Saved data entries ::
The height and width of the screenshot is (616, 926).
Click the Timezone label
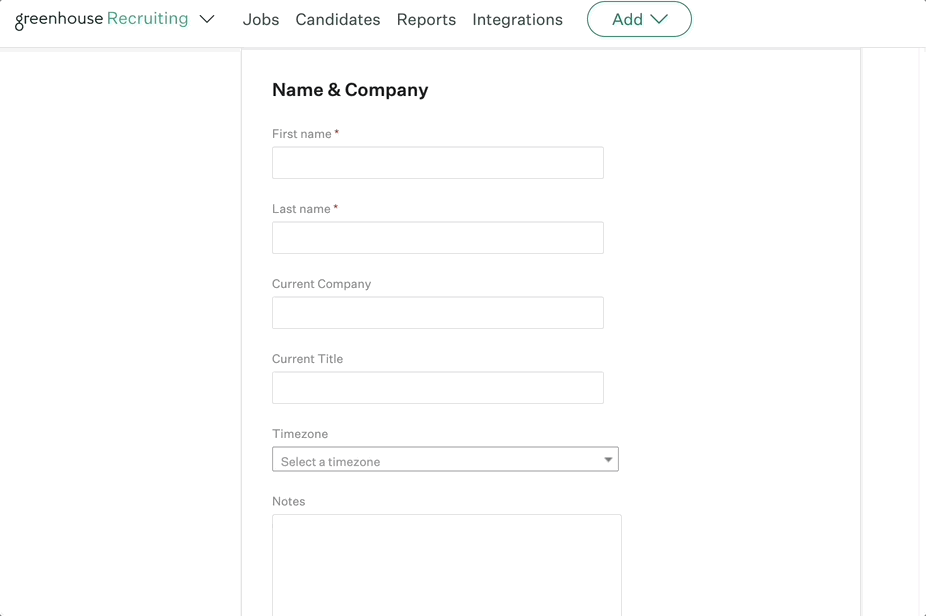coord(300,434)
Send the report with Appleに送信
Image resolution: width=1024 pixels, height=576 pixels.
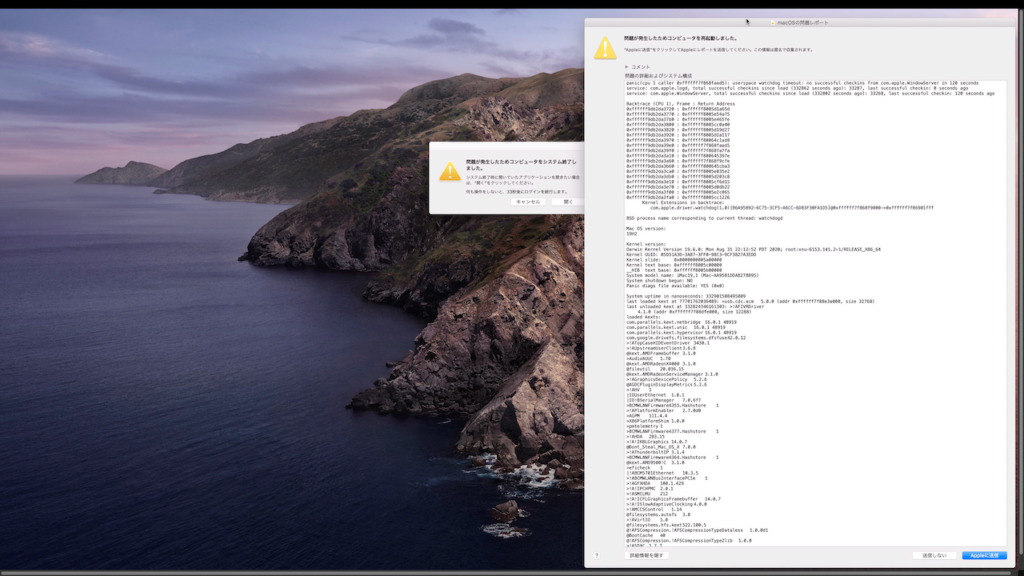(x=984, y=555)
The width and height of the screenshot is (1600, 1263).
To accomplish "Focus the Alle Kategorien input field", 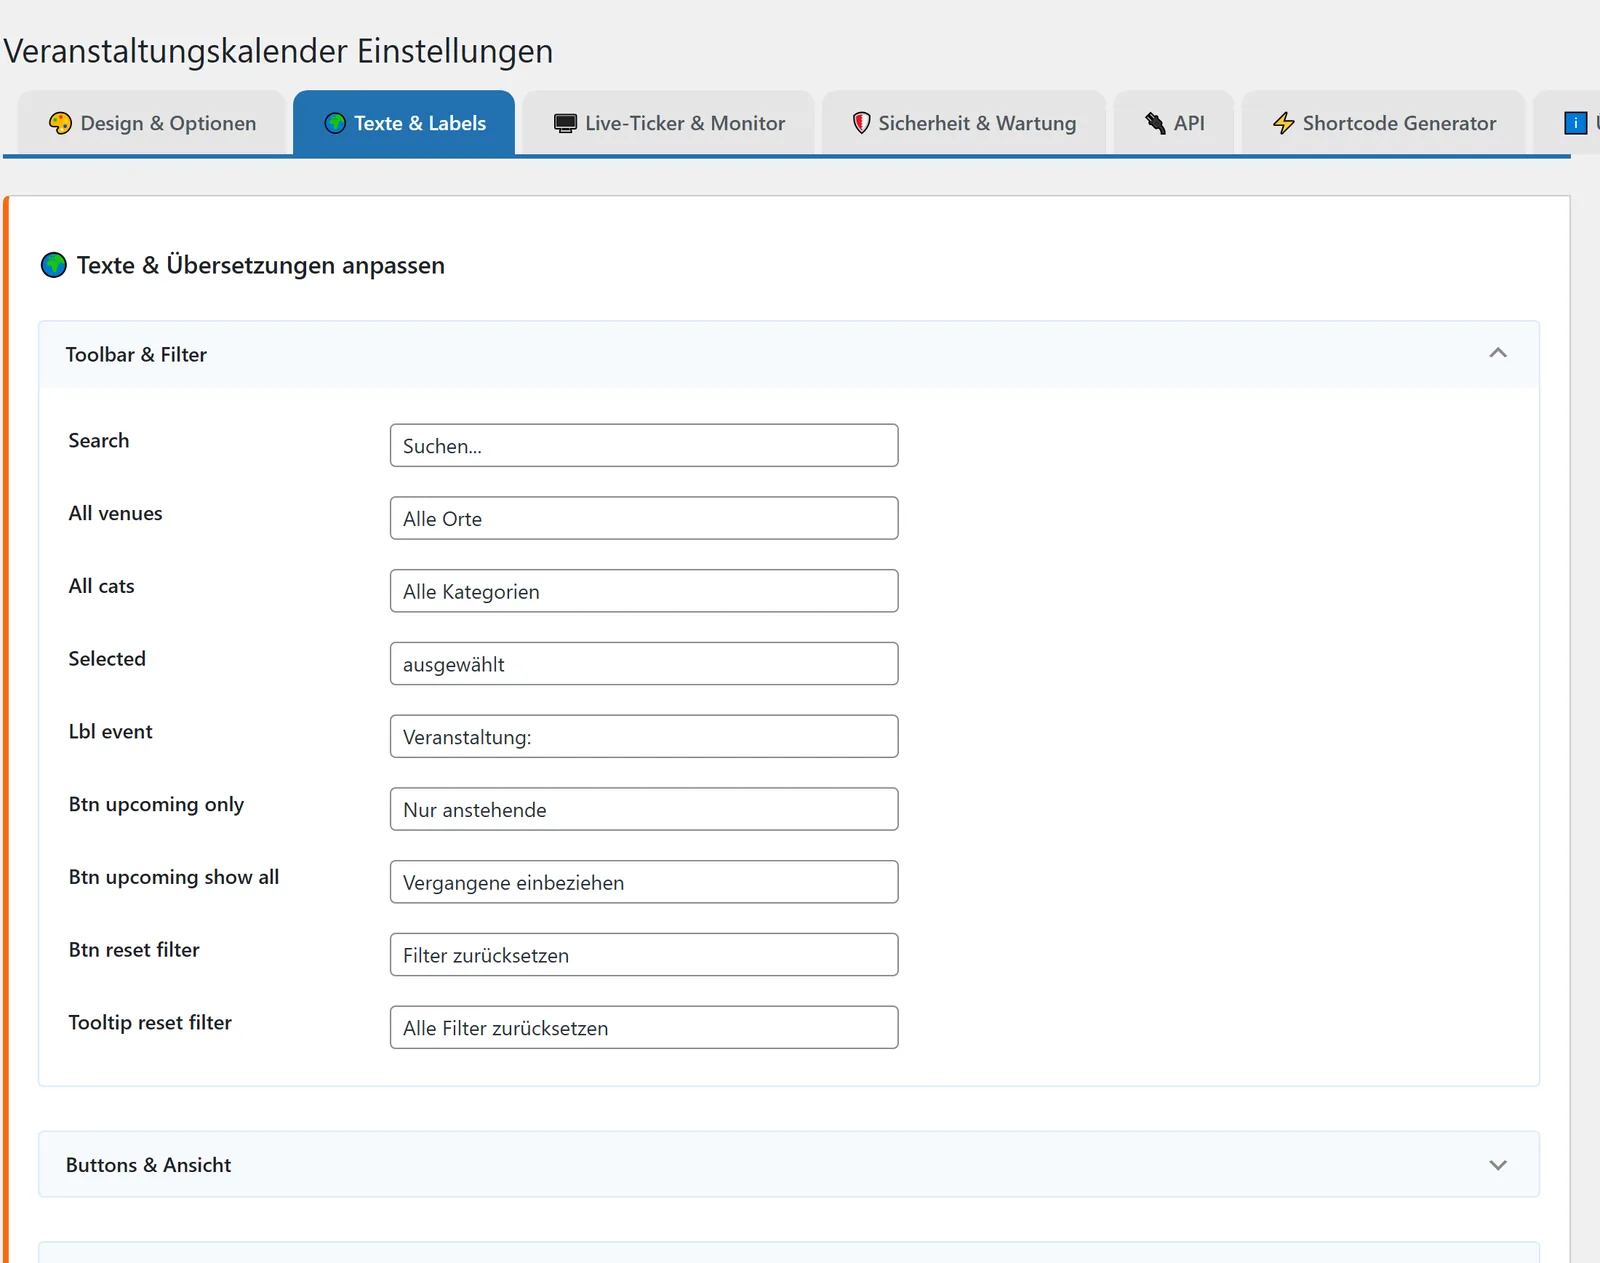I will [644, 591].
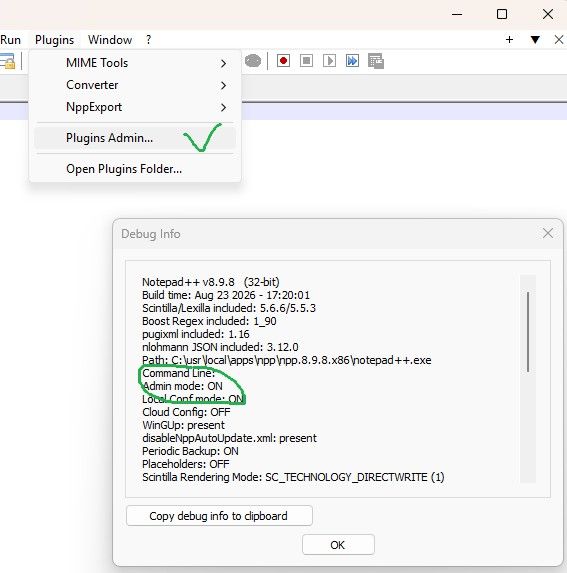The height and width of the screenshot is (573, 567).
Task: Copy debug info to clipboard
Action: pyautogui.click(x=219, y=516)
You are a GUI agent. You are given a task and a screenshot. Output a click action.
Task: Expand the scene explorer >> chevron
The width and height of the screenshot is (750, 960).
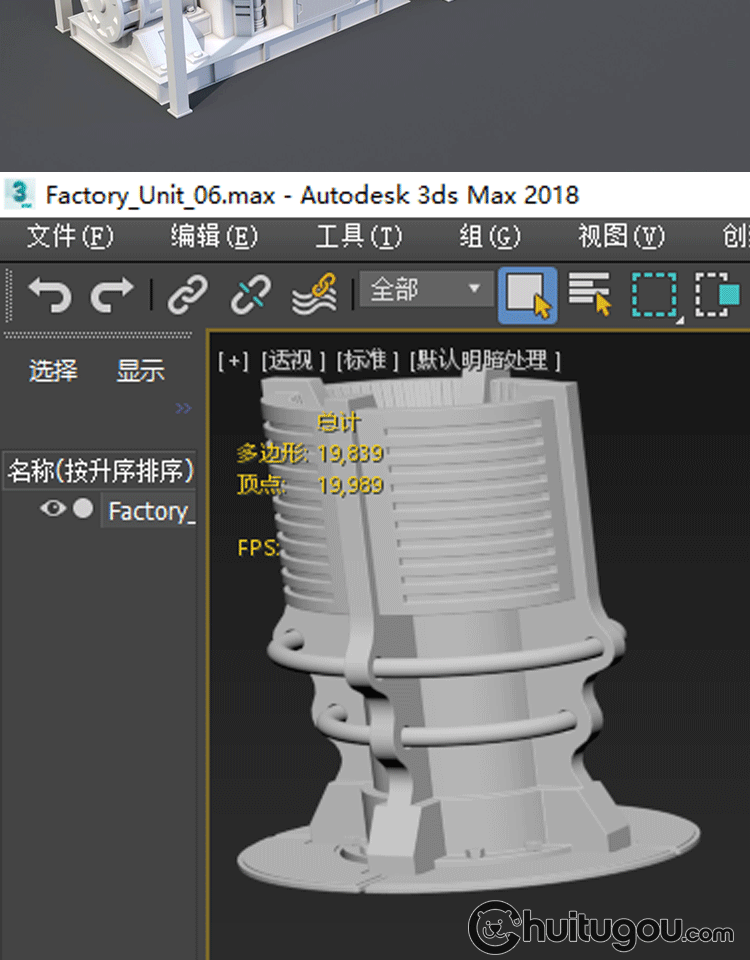[183, 408]
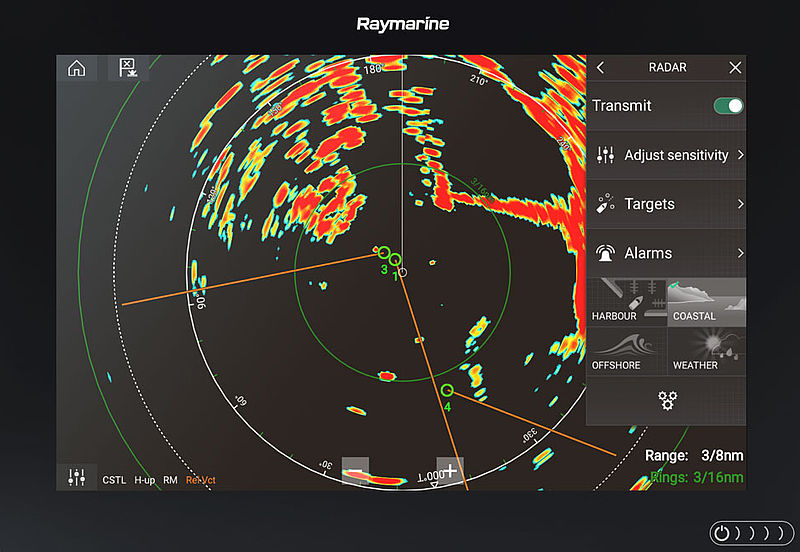Open the Targets submenu
This screenshot has width=800, height=552.
666,204

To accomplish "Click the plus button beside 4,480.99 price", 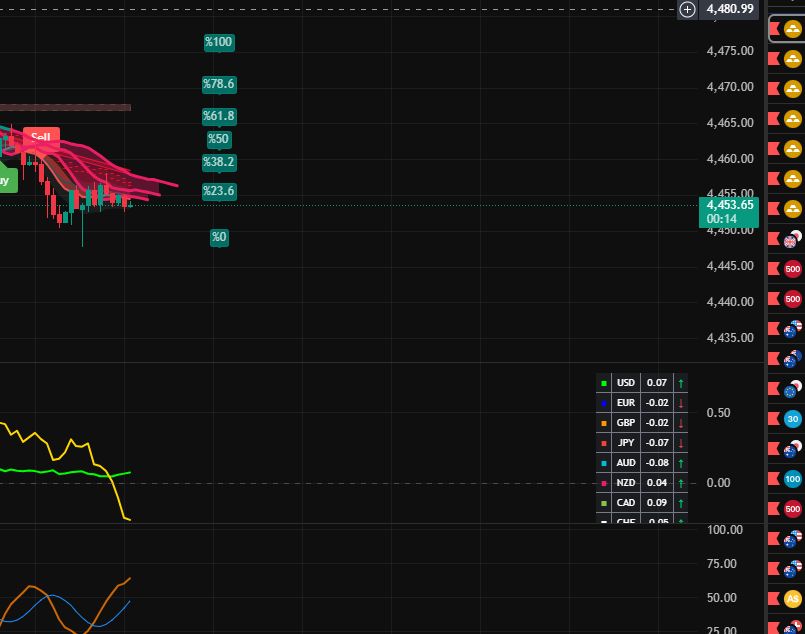I will pyautogui.click(x=687, y=9).
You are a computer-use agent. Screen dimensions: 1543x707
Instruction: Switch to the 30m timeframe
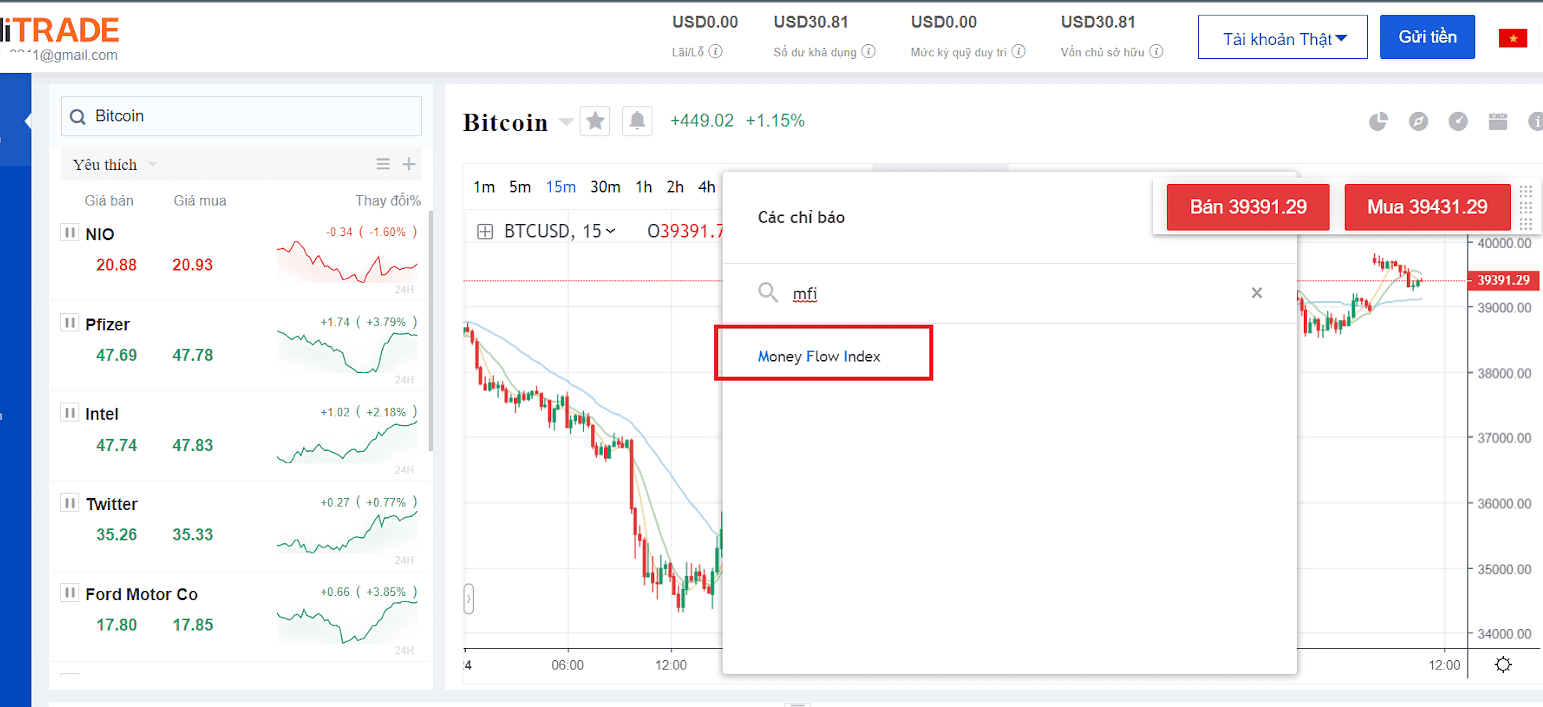(x=605, y=187)
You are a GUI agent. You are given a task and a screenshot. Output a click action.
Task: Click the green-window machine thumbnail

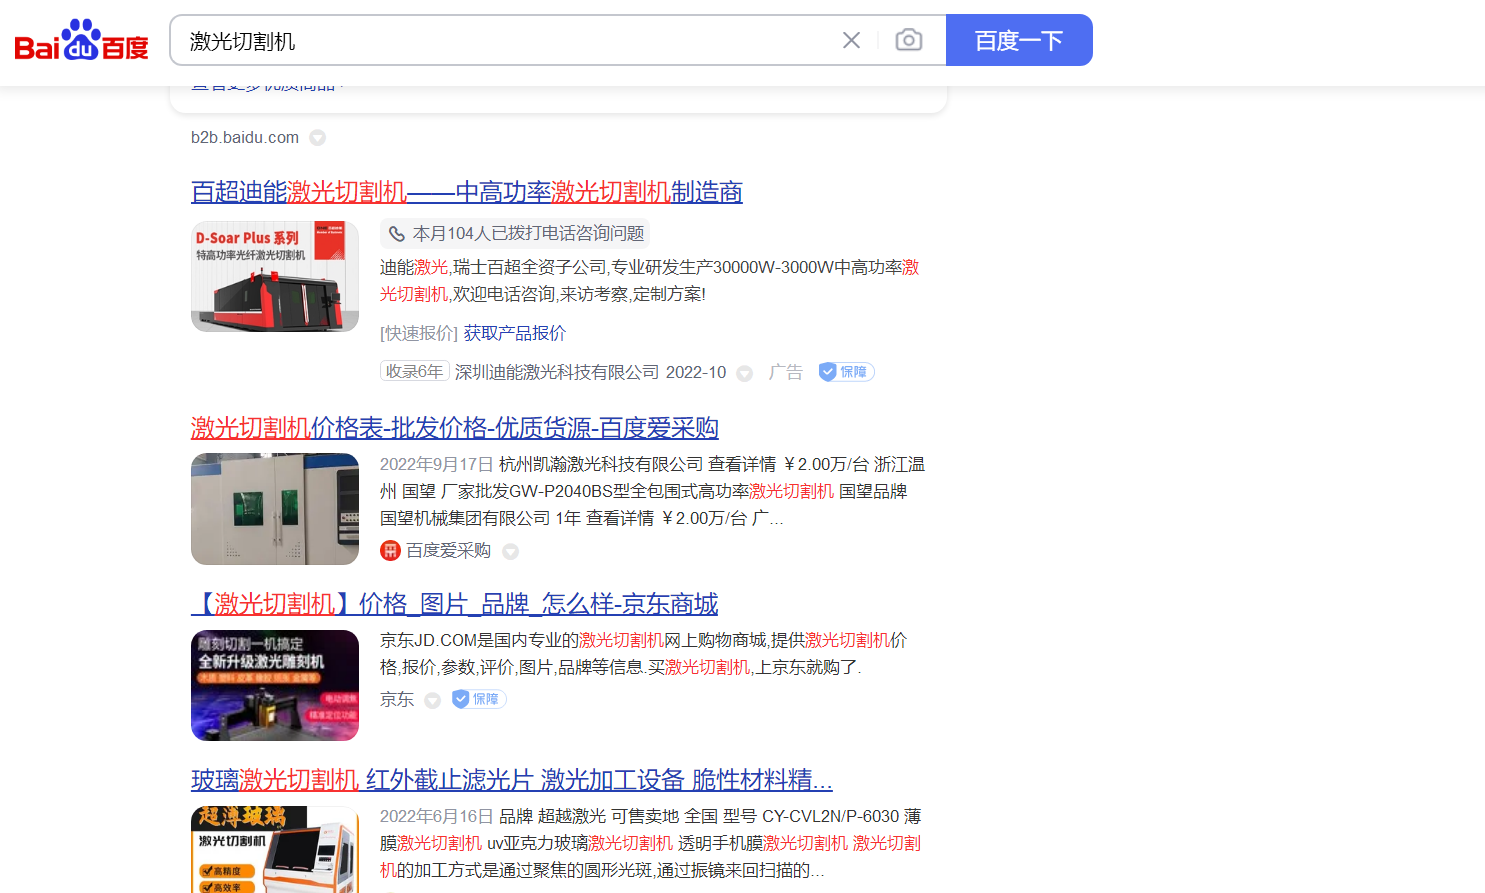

REQUIRED WORK :: Copy word for word the lines of the records above from the one with "Send the report with Appleに送信" up to and including the one with "The width and height of the screenshot is (1600, 1263).". Skip the pictures.

SOLVED EXERCISE ::
Send the report with Appleに送信
Image resolution: width=1024 pixels, height=576 pixels.
(x=984, y=555)
The width and height of the screenshot is (1600, 1263).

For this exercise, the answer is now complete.